**GIVEN REQUEST A**
Rewrite the rows as a JSON list of strings, one string per line, leaving out blank lines and the pictures. Start at the line containing "You are a computer-use agent. The" and end at the line containing "click(x=618, y=93)", with both of those lines included.

**EXCERPTED TEXT**
..............................

Datasets tested with the advantage of convolutional neural networks were gathered and ranged according to their popularity [36]. From this research article, datasets in the format of features, e.g., UNSW-NB15 and ISCX-IDS-2017, were, among others, highlighted. Special attention was paid to the datasets’ size or year of creation and exact studies in which they were tested.
The survey about protecting critical infrastructure mentions twenty datasets used for cybersecurity purposes [37]. The feature-based NF-UQ-NIDS-v2 is up to date when compared with the majority of other datasets.
The usability ranking of datasets is an interesting concept while selecting datasets [38]. The survey continued the idea of [35] and highlighted that some datasets need to be correctly labeled. The authors also focused on the presence of complex attacks and feature sufficiency. In this scientific research, seven popular network traffic datasets were compared, pointing to NF-UQ-NIDS-v2 [15] as the best choice for researchers.
Similarly, in survey [39] that compared 16 network traffic datasets, the differentiation of attacks was highlighted. The article described the availability and accuracy of labeling as important dataset properties. Here, NF-UQ-NIDS-v2 was also a recommendation for researchers.
In another review of datasets [40], the authors mainly compared those datasets where there is IoT traffic. Among all, they pointed to NF-UQ-NIDS-v2, which, through a unified set of features, provides the opportunity to compare the classification results of each of its component datasets.
According to the recommendations, such as a dataset being up to date or containing real-world traffic, the choice of the surveys mentioned earlier relating to the top dataset is found to be constructive. Therefore, in this paper, the NF-UQ-NIDS-v2 dataset is utilized. In addition, it is worth noting that this dataset contains an increased number of network attacks compared to a single dataset [21]. Also of great importance is a unified set of features based on the popular Netflow protocol. The aforementioned benefits make NF-UQ-NIDS-v2 a universal dataset for IDS learning purposes.

3. Traffic Features

In this section, NF-UQ-NIDS-v2 is described, and particular attention is paid to the features of network traffic that have been included in this dataset.

3.1. NF-UQ-NIDS-v2 Dataset

As recommended by surveys [38,39], this research uses the dataset NF-UQ-NIDS-v2, which is composed of four publicly available and widely utilized datasets: UNSW-NB15, BoT-IoT, ToN-IoT, and CIC-CSE-IDS2018 [15].The first three datasets were prepared by the Cyber Range Lab of the University of New South Wales (UNSW) Canberra, and the fourth one by a common project of the Communications Security Establishment and Canadian Institute for Cybersecurity.

..............................

**GIVEN REQUEST B**
According to the passage on intrusion detection datasets, which four datasets make up NF-UQ-NIDS-v2?

**RECORDS SHOWN**

..............................

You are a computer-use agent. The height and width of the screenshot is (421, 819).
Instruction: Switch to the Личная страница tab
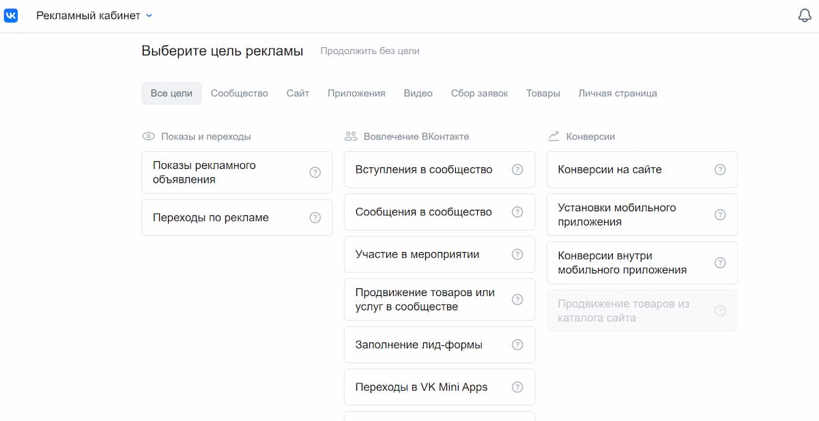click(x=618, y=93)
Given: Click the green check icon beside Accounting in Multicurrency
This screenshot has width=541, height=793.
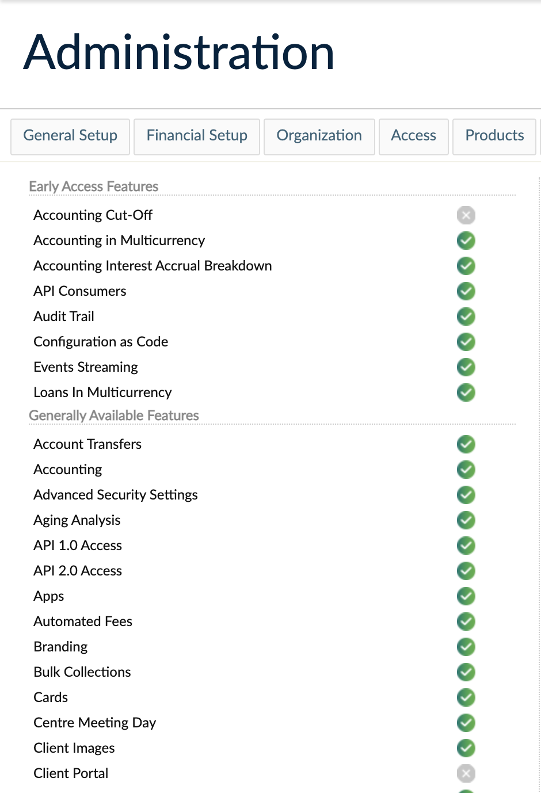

..............................

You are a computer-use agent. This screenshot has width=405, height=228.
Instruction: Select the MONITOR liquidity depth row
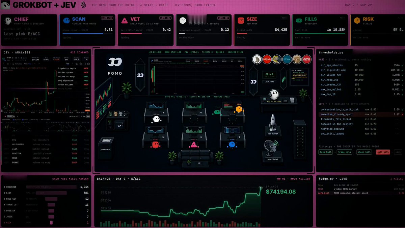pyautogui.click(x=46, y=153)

..............................

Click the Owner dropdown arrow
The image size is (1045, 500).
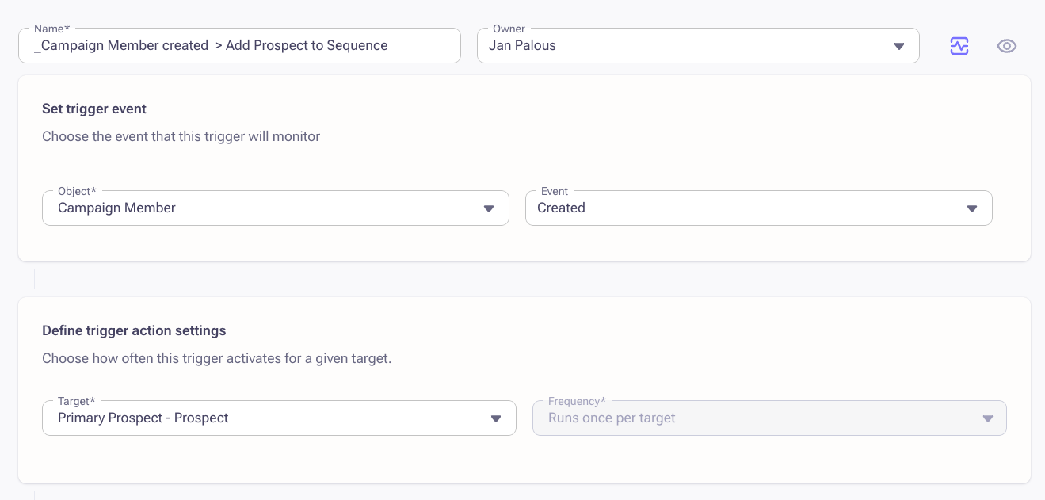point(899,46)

..............................

**FULL OUTPUT A**
[
  "You are a computer-use agent. The height and width of the screenshot is (421, 819).",
  "Instruction: Switch to the Личная страница tab",
  "click(x=618, y=93)"
]

**FULL OUTPUT B**
UNSW-NB15, BoT-IoT, ToN-IoT, and CIC-CSE-IDS2018.